Following this thread. Lost my favorite chicken to a hawk attack today. The tree that provided cover for them and protection from the hawks fell during weekend storms, and just two days later-- boom. There goes Patient Chicken. Am I correct in that if I found her with a broken neck and missing part of her head that that was a hawk?
 
Am I correct in that if I found her with a broken neck and missing part of her head that that was a hawk?

Male hawks like to eat brains/heads in the spring. Usually he gives the rest to his lady but if it's too big to carry or he's too successful for her to want any more you see this kind of thing.

Past couple of days I've obsessively looked through every tree branch visible from my coop (I live in woods, this was no small feat) with a pair of 10x42 binoculars. Couldn't see any hawks.

How do y'all spot hawks?

What to work on → In the thread about the hawk attack, what do male hawks like to eat in the spring?

Dataset excerpts →
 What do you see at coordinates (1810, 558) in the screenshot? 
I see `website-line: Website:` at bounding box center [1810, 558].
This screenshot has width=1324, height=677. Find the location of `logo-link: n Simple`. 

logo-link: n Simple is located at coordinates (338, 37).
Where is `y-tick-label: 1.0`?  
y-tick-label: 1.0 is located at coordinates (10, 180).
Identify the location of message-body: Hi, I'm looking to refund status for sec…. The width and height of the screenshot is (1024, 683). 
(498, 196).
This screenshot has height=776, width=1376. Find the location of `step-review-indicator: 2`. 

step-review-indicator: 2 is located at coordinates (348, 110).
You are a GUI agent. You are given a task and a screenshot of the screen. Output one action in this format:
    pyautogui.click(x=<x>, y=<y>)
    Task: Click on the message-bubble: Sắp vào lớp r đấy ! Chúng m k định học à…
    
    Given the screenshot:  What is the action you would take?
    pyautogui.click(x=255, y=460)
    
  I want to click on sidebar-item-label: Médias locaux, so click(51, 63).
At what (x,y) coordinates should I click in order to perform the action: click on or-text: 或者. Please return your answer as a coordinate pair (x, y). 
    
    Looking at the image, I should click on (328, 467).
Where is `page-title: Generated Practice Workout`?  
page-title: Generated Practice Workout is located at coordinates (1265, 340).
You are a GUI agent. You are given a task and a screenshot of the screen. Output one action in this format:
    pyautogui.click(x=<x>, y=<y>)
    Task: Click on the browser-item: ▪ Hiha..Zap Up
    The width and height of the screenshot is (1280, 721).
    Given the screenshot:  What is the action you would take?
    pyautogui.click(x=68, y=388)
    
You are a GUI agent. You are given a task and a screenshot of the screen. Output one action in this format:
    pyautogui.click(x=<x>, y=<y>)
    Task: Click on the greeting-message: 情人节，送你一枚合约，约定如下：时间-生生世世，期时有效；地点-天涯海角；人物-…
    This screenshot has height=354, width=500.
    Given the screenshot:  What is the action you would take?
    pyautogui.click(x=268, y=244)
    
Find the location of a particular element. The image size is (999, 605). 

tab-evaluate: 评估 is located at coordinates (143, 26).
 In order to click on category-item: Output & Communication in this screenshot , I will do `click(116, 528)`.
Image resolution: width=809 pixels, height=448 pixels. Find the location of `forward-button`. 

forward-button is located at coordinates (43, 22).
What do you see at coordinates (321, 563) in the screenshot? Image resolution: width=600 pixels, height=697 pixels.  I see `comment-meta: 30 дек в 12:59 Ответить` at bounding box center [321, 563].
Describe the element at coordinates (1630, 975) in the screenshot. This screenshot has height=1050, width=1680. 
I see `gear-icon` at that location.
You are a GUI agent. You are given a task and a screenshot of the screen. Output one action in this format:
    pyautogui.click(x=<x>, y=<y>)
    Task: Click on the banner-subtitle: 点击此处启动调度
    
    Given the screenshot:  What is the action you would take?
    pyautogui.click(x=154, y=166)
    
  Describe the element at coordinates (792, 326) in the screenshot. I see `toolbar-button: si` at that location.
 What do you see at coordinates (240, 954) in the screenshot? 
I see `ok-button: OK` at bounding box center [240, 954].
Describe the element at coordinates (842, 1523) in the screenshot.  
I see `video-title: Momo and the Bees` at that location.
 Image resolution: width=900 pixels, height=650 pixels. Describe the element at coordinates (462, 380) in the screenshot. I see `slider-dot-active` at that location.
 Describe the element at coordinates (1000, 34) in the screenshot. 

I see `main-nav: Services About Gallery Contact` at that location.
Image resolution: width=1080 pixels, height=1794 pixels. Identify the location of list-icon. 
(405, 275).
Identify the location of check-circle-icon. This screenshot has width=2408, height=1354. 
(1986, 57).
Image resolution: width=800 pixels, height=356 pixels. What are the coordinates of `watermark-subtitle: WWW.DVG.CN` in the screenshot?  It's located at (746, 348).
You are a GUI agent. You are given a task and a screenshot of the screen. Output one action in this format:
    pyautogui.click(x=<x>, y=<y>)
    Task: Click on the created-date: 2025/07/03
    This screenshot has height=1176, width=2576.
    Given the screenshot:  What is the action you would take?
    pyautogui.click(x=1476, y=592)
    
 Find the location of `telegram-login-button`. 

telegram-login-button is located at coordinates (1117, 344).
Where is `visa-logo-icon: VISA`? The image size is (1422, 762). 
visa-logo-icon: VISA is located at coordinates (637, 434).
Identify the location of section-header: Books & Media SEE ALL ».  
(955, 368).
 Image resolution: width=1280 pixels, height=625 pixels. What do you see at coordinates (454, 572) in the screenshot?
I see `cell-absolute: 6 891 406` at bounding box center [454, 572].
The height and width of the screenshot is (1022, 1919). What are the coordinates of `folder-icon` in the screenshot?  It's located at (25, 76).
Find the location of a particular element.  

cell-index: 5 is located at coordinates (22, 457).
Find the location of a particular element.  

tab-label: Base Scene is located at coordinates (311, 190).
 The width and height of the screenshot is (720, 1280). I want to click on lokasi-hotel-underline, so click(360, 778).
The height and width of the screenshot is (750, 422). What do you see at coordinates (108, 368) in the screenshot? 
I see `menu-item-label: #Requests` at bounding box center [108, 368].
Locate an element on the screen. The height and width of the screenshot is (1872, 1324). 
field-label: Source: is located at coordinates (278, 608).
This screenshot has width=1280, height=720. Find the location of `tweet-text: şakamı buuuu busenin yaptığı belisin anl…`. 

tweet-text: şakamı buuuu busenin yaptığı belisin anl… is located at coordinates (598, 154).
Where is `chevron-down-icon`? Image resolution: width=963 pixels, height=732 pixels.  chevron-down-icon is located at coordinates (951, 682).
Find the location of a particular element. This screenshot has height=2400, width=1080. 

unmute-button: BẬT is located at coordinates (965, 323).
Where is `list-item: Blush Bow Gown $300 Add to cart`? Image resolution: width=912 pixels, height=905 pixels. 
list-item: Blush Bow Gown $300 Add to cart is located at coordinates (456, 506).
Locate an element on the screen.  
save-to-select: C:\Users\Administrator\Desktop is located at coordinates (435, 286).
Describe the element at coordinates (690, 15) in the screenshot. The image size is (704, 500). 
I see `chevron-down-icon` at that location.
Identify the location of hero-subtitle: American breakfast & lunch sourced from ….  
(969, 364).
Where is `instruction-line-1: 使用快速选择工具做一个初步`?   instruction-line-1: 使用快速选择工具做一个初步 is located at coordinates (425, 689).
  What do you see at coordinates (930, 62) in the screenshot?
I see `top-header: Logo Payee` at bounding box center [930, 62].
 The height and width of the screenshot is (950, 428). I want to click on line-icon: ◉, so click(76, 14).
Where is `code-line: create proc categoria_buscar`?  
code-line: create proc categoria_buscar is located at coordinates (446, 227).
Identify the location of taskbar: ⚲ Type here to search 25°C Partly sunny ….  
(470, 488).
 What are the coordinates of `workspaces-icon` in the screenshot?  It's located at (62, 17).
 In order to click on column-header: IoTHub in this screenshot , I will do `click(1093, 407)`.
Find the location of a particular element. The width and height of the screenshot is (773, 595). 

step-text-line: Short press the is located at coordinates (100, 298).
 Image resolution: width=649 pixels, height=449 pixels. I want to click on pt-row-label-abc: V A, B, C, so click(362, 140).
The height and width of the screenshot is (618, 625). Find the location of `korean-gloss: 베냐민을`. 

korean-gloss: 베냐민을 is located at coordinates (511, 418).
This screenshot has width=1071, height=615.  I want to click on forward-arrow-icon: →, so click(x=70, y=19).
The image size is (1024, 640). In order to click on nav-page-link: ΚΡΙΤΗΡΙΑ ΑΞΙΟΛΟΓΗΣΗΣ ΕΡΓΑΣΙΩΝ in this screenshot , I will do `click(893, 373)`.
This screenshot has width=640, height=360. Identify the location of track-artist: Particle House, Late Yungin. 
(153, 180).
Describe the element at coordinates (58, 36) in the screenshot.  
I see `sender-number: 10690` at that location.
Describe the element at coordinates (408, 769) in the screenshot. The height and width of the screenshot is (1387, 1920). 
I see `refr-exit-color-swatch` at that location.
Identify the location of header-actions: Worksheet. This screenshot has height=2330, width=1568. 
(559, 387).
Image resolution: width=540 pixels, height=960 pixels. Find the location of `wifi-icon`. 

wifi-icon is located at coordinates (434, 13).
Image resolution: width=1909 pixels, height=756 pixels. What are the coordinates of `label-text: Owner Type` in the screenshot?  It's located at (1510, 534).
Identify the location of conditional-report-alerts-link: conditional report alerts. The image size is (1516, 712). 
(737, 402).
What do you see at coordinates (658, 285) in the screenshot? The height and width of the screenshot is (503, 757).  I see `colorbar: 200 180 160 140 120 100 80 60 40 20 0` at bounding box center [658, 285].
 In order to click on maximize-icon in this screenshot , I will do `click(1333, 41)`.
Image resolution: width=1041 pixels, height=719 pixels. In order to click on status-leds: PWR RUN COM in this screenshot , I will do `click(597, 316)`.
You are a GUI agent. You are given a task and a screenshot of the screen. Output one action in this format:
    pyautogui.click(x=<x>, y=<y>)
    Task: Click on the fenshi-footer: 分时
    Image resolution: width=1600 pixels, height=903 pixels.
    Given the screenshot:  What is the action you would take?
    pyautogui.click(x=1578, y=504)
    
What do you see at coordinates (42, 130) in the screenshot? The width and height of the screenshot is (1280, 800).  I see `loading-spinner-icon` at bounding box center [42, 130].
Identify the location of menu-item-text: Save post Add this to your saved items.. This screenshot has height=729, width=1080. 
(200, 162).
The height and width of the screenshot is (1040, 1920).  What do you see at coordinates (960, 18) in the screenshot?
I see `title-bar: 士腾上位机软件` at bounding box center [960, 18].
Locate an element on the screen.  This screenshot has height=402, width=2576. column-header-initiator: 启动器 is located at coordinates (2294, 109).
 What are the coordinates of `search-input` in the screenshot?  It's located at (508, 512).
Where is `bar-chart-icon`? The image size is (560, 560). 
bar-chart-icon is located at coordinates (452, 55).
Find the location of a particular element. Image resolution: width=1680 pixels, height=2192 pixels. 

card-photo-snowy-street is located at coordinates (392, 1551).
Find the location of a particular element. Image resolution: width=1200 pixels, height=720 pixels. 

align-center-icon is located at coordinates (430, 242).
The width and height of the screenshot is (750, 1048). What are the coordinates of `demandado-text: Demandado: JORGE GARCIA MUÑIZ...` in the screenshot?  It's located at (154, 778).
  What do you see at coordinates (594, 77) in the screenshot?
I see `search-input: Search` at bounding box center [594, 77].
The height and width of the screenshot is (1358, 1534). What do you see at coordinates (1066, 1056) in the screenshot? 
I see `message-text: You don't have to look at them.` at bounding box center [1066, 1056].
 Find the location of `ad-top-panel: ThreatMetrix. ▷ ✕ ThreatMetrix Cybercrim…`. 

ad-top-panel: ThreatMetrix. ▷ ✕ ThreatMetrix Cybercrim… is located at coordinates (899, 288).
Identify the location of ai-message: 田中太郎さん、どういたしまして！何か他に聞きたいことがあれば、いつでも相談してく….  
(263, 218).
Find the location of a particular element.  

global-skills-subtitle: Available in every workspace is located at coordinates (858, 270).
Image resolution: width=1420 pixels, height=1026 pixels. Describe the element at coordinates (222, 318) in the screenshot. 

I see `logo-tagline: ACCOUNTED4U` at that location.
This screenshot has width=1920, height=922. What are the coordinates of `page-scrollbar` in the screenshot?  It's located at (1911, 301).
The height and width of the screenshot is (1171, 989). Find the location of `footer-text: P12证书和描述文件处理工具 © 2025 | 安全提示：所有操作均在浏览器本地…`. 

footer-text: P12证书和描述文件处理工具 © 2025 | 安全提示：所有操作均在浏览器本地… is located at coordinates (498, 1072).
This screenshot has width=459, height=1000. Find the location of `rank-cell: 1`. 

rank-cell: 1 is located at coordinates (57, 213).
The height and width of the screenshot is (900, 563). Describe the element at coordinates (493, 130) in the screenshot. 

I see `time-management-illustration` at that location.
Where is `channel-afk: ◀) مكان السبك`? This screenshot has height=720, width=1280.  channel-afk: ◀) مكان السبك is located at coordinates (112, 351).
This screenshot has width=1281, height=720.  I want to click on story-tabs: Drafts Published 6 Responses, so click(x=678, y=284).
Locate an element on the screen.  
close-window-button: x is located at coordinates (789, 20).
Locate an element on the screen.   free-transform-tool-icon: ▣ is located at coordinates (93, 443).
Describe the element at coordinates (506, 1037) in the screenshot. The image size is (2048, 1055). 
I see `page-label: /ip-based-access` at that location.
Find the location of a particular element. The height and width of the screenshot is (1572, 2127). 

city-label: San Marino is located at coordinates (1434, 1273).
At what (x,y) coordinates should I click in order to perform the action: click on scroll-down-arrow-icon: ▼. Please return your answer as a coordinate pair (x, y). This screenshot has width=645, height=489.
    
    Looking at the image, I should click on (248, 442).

Solution to the exercise → Brains and heads.